The sight of girls in summer frocks distracted me and I found myself detouring via George Square to remind myself how easily the skin of Glasgow secretaries took on a glow. There would be a run on Calamine lotion in Boots tonight. I couldn’t get enough of the female form after years of being surrounded by shapeless males in khaki. Enforced abstinence gave every demobbed rake a licence to leer till we’d caught up on the lost time. I think the girls understood that. They might even have missed the attention.

I got back to the
Gazette
to cool off and eat my sandwich. But the room was like a furnace, even with all the windows open and a light breeze coming through. At least it dissipated the tobacco clouds. As I steered my way through the room I caught a hopeful look from wee Morag, the girl I’d taken out last weekend. I smiled and pressed on towards my sanctuary in the corner. I’d give her the nod later on for a drink after work.

I hung my sweat-damp jacket on my chair and slid in behind the desk. It was Spartan enough: front and centre an old Imperial with sticking keys; on the right a wooden tray with some draft articles and my early and as yet illegible efforts at shorthand. On the left sat an ashtray and a wood block with a spike skewering a small pile of letters. Underneath the desk was a single drawer with a few sheets of fresh foolscap, carbons, typewriter ribbons and a couple of chewed pencils left behind by a guy who never came back from the front. I hadn’t the heart to throw them out.

A white envelope perched on the typewriter. It was stamped locally and addressed succinctly to ‘Mr Brodie, Crime Column, The Glasgow Gazette’. Fan mail or barbs? I’d hardly been with the paper five minutes before the excitable readers of the back pages –
the voices of the people, by the people
– were unloading their views in a steady stream. Usually they were sounding off about the rise in violence and the fall in standards of civility. We were all away to hell in a hand basket and they needed to let me know they had no intention of going off gentle into that good night. There was even a sense that I was somehow to blame for delivering the message. Doubtless this envelope contained more such advice, but I was new and still keen, so I grabbed it, slid my knife under the join and sliced it open.

The message was in black ink in a fine sloping hand on lined paper. Here and there words were underlined or set in capitals. Sometimes both. Exclamation marks spluttered angrily across the page:

Dear Brodie,

Your story about Docherty was wrong. It wasn’t random. He was chosen. Like the Calton razor king. Can’t you see what’s going on around you?

We are
tired
of ordinary folk being robbed and raped with impunity. We are
sick
of the rich getting away with murder. The POLICE are feckless and corrupt. Look at the ones you put on trial! The LAW protects the rich and hammers the poor!

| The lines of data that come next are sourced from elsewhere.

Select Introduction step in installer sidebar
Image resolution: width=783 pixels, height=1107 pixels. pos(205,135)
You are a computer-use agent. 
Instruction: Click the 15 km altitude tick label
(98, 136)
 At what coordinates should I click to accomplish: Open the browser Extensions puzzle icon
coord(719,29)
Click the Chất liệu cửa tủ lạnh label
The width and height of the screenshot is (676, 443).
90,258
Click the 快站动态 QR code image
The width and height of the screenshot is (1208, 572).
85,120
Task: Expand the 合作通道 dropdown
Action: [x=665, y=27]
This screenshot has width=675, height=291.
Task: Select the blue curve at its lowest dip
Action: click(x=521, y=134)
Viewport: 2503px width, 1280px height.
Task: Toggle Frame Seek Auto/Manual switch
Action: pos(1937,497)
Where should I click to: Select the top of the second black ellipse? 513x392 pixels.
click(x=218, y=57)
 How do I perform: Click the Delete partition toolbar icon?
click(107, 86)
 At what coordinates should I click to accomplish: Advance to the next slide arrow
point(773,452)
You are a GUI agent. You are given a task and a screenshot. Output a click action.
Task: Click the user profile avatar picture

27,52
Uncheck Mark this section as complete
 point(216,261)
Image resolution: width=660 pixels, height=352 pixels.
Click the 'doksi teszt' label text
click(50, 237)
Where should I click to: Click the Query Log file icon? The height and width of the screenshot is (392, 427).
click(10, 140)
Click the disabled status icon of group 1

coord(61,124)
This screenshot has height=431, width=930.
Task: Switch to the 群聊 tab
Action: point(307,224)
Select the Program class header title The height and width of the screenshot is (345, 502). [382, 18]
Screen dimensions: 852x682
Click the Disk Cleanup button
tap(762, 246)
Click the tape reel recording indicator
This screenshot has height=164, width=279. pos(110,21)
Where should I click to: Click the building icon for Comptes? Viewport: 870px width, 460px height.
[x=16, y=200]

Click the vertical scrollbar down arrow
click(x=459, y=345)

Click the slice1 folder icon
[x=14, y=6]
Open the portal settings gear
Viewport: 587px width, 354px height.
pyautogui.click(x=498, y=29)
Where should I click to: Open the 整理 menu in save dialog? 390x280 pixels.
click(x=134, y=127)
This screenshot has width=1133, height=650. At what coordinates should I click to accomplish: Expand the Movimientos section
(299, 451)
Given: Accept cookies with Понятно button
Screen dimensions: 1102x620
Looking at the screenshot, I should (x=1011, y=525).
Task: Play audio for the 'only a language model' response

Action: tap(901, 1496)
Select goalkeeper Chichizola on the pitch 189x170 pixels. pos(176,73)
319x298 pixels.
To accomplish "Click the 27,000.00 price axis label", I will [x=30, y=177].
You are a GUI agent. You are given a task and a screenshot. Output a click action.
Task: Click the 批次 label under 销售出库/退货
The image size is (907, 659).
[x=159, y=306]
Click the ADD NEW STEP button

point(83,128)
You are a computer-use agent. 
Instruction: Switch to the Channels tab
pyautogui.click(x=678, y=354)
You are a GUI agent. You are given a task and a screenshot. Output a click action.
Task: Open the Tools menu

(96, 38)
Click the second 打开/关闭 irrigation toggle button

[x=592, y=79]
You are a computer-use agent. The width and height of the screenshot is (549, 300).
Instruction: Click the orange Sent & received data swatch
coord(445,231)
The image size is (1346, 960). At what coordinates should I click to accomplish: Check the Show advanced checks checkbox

We have had enough!!! This is a declaration to the people of Glasgow.

IT STOPS NOW
!!!

We are taking it into our own hands.
Docherty wasn’t the first. He won’t be the last!!

‘. . . and they were judged every man according to their works.’

The Glasgow Marshals

 

The
Glasgow Marshals
? Someone had been reading too much Zane Gray. And the clinching sign of an over-excited brain: a quote, presumably from the Bible. It certainly fitted with Docherty’s account of a punishment beating, and its thrust was consistent with Ishmael’s vow about dispensing justice. But I told myself I was adding one and one and making three. I slid the letter and envelope into my desk drawer and headed for the door. I still needed something for next day’s edition and a letter from a bampot wasn’t yet a story, as Big Eddie would have delighted in pointing out.